Format the records as a Markdown table with the columns "Row" and "Line", starting at the first line and ending at the line containing "coord(759,87)". Skip blank lines and number each row.

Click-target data
^^^^^^^^
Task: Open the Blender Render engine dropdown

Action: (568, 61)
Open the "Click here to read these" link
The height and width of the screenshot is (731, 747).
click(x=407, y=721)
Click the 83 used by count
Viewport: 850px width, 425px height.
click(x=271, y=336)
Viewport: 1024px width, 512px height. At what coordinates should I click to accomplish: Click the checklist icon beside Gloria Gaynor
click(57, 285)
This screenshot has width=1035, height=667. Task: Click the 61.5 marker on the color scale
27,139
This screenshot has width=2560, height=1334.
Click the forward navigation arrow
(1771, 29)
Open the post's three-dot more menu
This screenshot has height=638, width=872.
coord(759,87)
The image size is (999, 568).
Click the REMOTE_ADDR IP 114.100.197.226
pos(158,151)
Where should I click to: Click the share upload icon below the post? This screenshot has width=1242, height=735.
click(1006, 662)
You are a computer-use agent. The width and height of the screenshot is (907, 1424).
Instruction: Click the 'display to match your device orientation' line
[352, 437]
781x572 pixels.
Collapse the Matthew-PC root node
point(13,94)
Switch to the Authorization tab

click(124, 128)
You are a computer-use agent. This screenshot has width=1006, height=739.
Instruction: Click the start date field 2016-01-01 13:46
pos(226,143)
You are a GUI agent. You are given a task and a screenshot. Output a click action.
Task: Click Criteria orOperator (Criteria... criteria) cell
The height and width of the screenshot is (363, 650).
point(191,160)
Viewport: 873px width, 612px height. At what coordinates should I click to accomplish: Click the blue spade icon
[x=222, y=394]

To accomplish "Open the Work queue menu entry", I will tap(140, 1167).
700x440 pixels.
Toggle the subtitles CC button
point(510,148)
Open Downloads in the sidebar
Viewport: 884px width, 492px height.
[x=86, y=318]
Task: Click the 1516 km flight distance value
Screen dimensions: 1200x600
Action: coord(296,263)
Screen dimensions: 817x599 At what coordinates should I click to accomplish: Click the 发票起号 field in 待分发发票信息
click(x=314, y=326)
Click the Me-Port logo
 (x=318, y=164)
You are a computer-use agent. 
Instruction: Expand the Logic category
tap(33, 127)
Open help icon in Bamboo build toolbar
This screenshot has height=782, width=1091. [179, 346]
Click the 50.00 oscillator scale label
^^^^^^^^
• FULL OUTPUT
| Row | Line |
|---|---|
| 1 | Task: Open the Blender Render engine dropdown |
| 2 | Action: (568, 61) |
| 3 | Open the "Click here to read these" link |
| 4 | The height and width of the screenshot is (731, 747). |
| 5 | click(x=407, y=721) |
| 6 | Click the 83 used by count |
| 7 | Viewport: 850px width, 425px height. |
| 8 | click(x=271, y=336) |
| 9 | Viewport: 1024px width, 512px height. At what coordinates should I click to accomplish: Click the checklist icon beside Gloria Gaynor |
| 10 | click(57, 285) |
| 11 | This screenshot has width=1035, height=667. Task: Click the 61.5 marker on the color scale |
| 12 | 27,139 |
| 13 | This screenshot has width=2560, height=1334. |
| 14 | Click the forward navigation arrow |
| 15 | (1771, 29) |
| 16 | Open the post's three-dot more menu |
| 17 | This screenshot has height=638, width=872. |
| 18 | coord(759,87) |